(Instructions for the task) Every entry needs to be written out again exactly.

(Records for this task)
□ □ □ □

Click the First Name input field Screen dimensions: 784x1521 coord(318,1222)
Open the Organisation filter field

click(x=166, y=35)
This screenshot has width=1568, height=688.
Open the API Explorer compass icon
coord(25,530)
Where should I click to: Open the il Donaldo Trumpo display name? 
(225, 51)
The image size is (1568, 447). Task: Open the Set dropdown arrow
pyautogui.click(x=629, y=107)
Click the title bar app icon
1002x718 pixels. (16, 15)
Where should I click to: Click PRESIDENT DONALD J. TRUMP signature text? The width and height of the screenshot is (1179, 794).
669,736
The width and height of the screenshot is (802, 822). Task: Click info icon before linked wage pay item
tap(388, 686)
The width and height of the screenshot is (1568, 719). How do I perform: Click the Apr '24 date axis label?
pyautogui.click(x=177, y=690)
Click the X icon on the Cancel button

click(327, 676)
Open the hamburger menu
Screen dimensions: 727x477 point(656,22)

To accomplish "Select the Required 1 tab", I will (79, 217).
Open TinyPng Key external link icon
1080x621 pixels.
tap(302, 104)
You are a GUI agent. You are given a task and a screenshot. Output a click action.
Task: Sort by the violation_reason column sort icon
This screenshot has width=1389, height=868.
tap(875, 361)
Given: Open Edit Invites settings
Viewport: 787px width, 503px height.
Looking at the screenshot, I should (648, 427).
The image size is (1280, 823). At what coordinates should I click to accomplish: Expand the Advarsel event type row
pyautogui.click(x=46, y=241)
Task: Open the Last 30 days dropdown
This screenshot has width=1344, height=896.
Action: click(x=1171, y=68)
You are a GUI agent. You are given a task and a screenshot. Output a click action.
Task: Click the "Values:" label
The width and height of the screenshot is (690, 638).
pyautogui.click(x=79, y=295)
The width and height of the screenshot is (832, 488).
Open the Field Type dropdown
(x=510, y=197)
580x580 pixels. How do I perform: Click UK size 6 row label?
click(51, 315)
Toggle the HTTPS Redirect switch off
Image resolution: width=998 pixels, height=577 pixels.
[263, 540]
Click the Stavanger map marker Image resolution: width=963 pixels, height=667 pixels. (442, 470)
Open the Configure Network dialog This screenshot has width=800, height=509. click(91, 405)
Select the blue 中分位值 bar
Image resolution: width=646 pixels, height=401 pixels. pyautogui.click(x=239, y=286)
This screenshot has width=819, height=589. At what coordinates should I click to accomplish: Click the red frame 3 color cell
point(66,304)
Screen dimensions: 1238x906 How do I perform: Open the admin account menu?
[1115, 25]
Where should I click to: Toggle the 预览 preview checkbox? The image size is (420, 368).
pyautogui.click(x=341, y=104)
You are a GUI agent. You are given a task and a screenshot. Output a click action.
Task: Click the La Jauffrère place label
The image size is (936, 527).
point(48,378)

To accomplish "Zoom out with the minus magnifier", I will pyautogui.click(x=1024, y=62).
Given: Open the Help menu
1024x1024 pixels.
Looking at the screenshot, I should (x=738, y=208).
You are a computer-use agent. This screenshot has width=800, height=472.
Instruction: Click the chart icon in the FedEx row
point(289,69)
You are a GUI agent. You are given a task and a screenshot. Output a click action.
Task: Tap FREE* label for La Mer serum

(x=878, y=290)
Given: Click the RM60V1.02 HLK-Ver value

□ □ □ □

(Expected answer)
Click the First Name input field Screen dimensions: 784x1521 coord(318,1222)
Open the Organisation filter field

click(x=166, y=35)
This screenshot has width=1568, height=688.
Open the API Explorer compass icon
coord(25,530)
Where should I click to: Open the il Donaldo Trumpo display name? 
(225, 51)
The image size is (1568, 447). Task: Open the Set dropdown arrow
pyautogui.click(x=629, y=107)
Click the title bar app icon
1002x718 pixels. (16, 15)
Where should I click to: Click PRESIDENT DONALD J. TRUMP signature text? The width and height of the screenshot is (1179, 794).
669,736
The width and height of the screenshot is (802, 822). Task: Click info icon before linked wage pay item
tap(388, 686)
The width and height of the screenshot is (1568, 719). How do I perform: Click the Apr '24 date axis label?
pyautogui.click(x=177, y=690)
Click the X icon on the Cancel button

click(327, 676)
Open the hamburger menu
Screen dimensions: 727x477 point(656,22)

To accomplish "Select the Required 1 tab", I will (79, 217).
Open TinyPng Key external link icon
1080x621 pixels.
tap(302, 104)
You are a GUI agent. You are given a task and a screenshot. Output a click action.
Task: Sort by the violation_reason column sort icon
This screenshot has width=1389, height=868.
tap(875, 361)
Given: Open Edit Invites settings
Viewport: 787px width, 503px height.
Looking at the screenshot, I should (648, 427).
The image size is (1280, 823). At what coordinates should I click to accomplish: Expand the Advarsel event type row
pyautogui.click(x=46, y=241)
Task: Open the Last 30 days dropdown
This screenshot has width=1344, height=896.
Action: click(x=1171, y=68)
You are a GUI agent. You are given a task and a screenshot. Output a click action.
Task: Click the "Values:" label
The width and height of the screenshot is (690, 638).
pyautogui.click(x=79, y=295)
The width and height of the screenshot is (832, 488).
Open the Field Type dropdown
(x=510, y=197)
580x580 pixels. How do I perform: Click UK size 6 row label?
click(51, 315)
Toggle the HTTPS Redirect switch off
Image resolution: width=998 pixels, height=577 pixels.
[263, 540]
Click the Stavanger map marker Image resolution: width=963 pixels, height=667 pixels. (442, 470)
Open the Configure Network dialog This screenshot has width=800, height=509. click(91, 405)
Select the blue 中分位值 bar
Image resolution: width=646 pixels, height=401 pixels. pyautogui.click(x=239, y=286)
This screenshot has width=819, height=589. At what coordinates should I click to accomplish: Click the red frame 3 color cell
point(66,304)
Screen dimensions: 1238x906 How do I perform: Open the admin account menu?
[1115, 25]
Where should I click to: Toggle the 预览 preview checkbox? The image size is (420, 368).
pyautogui.click(x=341, y=104)
You are a GUI agent. You are given a task and a screenshot. Output a click action.
Task: Click the La Jauffrère place label
The image size is (936, 527).
point(48,378)

To accomplish "Zoom out with the minus magnifier", I will pyautogui.click(x=1024, y=62).
Given: Open the Help menu
1024x1024 pixels.
Looking at the screenshot, I should (x=738, y=208).
You are a computer-use agent. This screenshot has width=800, height=472.
Instruction: Click the chart icon in the FedEx row
point(289,69)
You are a GUI agent. You are given a task and a screenshot. Output a click action.
Task: Tap FREE* label for La Mer serum

(x=878, y=290)
Given: Click the RM60V1.02 HLK-Ver value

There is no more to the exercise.